#### AIM OF THE TASK:
Each line containing the string "больше" should be copied out of the entries.

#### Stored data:
--- START ---

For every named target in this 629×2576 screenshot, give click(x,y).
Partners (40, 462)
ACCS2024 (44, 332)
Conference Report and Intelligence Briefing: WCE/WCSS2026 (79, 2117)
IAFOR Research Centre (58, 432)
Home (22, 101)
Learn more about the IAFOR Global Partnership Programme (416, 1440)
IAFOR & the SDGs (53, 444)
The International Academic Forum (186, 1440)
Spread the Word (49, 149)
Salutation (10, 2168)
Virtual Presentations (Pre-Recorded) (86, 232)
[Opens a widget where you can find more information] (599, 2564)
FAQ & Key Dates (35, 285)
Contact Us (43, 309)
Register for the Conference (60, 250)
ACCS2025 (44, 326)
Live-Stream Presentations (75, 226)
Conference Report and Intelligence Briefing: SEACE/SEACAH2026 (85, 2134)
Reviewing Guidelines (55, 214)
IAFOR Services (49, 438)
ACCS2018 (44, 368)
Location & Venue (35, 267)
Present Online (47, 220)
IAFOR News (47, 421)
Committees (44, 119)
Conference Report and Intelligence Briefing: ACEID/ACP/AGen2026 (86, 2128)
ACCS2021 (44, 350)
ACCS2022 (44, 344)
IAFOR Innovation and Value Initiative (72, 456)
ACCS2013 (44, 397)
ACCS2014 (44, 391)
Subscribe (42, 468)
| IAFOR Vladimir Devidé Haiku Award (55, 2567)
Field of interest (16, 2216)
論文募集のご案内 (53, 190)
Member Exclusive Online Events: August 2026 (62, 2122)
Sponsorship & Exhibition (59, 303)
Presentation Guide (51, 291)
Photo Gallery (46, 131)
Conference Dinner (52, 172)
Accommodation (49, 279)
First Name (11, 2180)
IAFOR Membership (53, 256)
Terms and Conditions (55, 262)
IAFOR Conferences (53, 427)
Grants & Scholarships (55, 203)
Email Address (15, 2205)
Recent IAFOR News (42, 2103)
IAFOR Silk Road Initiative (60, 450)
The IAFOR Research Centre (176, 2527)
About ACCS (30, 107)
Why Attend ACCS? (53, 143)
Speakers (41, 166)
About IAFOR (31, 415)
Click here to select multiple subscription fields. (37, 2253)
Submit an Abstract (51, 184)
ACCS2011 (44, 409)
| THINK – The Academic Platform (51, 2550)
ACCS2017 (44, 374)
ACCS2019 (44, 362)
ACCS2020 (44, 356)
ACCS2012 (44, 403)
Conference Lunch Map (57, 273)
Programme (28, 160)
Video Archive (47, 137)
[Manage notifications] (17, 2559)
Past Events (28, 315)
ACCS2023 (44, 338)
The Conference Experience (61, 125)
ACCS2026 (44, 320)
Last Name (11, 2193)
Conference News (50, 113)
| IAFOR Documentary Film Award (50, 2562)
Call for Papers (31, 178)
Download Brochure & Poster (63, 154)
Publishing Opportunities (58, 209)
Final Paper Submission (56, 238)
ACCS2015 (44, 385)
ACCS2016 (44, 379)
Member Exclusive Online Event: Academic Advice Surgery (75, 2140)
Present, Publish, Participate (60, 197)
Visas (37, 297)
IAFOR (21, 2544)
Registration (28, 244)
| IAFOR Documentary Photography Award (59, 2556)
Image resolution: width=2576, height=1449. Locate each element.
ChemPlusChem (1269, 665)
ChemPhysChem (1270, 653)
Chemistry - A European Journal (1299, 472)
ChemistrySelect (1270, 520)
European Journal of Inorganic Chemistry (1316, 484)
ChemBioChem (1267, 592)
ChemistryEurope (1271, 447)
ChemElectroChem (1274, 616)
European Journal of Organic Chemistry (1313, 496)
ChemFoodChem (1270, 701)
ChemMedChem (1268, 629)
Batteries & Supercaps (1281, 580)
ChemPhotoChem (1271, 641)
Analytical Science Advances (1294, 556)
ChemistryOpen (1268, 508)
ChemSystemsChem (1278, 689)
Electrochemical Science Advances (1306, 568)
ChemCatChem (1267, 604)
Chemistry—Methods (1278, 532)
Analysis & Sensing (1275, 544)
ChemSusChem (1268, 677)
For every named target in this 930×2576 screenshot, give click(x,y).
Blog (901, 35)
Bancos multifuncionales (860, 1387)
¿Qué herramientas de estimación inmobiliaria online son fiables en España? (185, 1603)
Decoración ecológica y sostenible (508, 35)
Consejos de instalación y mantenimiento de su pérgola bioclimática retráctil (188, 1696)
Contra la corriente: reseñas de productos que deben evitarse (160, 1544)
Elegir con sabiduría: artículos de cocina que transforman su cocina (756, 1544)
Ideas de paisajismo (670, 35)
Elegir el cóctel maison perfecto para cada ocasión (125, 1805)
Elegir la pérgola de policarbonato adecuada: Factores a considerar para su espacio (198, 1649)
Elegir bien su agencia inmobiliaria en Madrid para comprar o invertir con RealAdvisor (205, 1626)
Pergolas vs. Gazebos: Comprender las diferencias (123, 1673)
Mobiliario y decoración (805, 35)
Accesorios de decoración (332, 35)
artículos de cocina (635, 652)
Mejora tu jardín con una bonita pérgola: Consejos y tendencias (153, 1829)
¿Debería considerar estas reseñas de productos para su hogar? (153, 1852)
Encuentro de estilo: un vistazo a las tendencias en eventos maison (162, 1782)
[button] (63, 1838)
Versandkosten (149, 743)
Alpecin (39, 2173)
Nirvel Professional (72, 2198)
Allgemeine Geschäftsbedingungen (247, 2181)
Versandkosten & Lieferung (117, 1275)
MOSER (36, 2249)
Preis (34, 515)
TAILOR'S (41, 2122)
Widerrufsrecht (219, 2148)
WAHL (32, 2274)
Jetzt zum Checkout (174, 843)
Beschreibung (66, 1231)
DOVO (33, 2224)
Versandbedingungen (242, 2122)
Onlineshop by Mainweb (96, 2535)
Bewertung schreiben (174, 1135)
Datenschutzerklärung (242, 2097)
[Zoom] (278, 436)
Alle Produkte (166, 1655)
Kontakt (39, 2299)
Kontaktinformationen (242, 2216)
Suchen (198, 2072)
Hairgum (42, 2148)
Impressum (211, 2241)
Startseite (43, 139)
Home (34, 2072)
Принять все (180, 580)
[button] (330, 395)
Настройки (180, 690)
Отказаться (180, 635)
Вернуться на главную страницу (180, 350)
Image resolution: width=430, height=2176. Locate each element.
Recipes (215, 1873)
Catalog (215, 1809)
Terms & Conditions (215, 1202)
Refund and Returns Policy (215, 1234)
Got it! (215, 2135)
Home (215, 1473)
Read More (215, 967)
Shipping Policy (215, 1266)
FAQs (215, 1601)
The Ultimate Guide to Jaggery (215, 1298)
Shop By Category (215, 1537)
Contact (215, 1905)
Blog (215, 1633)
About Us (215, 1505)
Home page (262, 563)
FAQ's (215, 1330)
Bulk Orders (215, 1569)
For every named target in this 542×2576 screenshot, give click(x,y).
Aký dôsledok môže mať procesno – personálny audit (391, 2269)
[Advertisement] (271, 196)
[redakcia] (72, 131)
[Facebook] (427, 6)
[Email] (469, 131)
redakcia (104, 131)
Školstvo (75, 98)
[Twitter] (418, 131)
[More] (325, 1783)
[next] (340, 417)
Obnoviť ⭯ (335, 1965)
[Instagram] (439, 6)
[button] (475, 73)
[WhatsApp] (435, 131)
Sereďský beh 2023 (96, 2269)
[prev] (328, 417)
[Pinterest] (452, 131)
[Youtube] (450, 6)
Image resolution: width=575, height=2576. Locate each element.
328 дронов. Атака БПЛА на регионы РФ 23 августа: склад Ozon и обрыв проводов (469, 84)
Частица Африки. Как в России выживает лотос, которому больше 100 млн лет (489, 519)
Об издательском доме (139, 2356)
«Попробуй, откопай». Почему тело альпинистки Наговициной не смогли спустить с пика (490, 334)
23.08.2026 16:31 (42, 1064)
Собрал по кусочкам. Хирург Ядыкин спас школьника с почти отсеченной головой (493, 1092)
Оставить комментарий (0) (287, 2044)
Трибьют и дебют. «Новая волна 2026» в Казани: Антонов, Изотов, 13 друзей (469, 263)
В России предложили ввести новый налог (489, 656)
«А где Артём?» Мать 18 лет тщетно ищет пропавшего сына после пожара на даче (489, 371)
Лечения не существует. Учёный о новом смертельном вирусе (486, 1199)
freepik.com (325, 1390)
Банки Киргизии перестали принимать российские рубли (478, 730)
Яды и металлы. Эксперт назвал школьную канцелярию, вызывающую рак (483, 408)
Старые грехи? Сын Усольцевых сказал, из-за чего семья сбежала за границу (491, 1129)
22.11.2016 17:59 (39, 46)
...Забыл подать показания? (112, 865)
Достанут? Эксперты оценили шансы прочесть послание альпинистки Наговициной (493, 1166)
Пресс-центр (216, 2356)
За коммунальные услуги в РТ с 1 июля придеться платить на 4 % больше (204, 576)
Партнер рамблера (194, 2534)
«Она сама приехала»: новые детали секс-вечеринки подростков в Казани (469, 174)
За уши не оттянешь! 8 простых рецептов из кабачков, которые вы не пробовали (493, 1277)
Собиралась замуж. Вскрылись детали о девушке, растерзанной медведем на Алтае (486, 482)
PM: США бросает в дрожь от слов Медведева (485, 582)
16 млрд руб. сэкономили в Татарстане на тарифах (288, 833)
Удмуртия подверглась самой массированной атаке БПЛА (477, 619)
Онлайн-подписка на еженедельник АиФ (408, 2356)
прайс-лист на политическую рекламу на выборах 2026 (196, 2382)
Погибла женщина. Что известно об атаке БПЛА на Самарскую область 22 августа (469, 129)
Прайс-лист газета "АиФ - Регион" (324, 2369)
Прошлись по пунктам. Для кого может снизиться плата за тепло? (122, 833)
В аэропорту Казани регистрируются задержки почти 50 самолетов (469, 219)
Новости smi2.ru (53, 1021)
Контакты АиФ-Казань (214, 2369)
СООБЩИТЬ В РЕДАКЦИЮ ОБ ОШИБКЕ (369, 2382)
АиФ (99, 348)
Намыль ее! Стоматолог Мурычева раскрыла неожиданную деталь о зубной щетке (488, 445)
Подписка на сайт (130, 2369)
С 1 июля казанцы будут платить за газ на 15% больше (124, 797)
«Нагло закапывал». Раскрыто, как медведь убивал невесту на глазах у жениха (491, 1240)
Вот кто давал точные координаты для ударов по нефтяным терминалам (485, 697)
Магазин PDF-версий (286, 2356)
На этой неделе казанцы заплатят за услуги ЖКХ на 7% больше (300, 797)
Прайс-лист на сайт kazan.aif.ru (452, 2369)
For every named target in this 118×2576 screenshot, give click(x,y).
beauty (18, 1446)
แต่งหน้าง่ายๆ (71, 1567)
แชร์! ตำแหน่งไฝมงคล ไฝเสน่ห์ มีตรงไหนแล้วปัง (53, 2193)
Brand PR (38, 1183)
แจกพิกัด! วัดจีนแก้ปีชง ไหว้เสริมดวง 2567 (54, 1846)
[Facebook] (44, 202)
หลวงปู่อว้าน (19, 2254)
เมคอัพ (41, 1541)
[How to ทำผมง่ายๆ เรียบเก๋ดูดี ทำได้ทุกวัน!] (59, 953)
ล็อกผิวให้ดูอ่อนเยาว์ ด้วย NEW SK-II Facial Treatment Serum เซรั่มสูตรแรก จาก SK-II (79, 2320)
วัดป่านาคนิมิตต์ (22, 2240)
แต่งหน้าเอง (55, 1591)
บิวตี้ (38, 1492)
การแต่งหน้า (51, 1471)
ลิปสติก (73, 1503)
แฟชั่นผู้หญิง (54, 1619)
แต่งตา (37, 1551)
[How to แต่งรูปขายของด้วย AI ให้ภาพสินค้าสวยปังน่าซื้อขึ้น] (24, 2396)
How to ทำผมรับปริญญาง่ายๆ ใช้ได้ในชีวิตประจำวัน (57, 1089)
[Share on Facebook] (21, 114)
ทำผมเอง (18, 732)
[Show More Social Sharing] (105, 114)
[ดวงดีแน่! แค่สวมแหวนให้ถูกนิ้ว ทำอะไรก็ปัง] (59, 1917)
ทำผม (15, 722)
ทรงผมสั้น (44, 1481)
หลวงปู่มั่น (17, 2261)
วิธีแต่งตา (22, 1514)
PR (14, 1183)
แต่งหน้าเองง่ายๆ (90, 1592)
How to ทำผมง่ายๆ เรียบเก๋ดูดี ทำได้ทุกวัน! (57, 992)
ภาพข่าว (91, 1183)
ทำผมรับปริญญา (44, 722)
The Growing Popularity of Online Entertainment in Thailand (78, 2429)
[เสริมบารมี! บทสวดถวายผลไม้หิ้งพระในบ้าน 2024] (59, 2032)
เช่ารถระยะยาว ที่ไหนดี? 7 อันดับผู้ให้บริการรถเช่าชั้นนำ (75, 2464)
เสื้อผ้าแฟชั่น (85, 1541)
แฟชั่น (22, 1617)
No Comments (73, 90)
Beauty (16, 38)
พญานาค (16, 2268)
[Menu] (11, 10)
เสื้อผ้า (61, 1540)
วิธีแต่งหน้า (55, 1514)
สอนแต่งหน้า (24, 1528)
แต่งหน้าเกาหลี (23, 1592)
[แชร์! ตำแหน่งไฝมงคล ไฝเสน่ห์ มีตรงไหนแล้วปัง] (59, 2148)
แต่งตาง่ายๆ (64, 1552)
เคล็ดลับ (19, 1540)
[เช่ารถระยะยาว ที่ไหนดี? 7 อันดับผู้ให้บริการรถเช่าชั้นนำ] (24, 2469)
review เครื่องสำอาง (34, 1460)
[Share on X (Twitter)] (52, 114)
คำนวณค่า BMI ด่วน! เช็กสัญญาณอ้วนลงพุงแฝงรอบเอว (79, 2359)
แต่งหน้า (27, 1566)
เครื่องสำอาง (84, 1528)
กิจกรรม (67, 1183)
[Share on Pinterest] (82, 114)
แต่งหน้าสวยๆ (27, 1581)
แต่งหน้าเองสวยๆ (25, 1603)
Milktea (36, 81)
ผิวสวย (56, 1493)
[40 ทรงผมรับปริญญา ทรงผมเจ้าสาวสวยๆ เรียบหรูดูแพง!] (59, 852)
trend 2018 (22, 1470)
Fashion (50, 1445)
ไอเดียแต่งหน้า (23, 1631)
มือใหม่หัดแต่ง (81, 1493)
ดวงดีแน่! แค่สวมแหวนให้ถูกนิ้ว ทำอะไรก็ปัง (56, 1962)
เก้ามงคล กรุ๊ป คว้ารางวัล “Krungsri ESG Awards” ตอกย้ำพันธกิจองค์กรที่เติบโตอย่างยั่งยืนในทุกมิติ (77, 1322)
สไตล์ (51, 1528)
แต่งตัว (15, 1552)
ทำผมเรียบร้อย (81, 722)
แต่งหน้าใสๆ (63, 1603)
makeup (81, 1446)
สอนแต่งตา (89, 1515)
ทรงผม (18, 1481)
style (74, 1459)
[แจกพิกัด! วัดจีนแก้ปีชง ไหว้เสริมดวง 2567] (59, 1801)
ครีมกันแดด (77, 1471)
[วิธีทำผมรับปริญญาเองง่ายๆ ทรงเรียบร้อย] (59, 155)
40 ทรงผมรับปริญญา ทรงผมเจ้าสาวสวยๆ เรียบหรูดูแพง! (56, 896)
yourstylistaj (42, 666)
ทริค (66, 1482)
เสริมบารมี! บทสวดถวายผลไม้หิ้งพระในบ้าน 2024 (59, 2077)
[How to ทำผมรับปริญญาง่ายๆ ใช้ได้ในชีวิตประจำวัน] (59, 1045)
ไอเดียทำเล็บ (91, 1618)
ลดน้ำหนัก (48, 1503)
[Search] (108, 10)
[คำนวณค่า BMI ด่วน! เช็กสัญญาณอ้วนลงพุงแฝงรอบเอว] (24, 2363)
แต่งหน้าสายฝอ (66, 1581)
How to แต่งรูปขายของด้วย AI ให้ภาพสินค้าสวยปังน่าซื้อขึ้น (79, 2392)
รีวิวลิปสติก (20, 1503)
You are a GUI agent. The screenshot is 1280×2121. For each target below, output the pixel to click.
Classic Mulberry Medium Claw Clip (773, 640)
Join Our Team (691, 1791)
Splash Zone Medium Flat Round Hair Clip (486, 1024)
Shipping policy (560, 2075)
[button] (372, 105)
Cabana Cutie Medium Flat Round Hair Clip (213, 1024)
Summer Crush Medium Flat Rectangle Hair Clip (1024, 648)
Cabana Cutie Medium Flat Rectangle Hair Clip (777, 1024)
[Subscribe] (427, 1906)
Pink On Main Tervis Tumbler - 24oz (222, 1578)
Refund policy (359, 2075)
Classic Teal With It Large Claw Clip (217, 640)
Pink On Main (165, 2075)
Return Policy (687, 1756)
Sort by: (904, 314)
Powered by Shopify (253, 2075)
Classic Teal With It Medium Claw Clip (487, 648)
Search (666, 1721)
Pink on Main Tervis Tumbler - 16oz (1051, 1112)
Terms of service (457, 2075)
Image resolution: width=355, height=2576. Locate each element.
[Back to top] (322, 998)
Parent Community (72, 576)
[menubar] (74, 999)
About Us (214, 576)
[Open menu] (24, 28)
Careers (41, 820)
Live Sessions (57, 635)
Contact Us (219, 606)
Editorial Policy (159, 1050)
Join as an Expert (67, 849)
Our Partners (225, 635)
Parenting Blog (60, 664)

--- END ---

#### OUTPUT BELOW:
Частица Африки. Как в России выживает лотос, которому больше 100 млн лет (489, 519)
За коммунальные услуги в РТ с 1 июля придеться платить на 4 % больше (204, 576)
С 1 июля казанцы будут платить за газ на 15% больше (124, 797)
На этой неделе казанцы заплатят за услуги ЖКХ на 7% больше (300, 797)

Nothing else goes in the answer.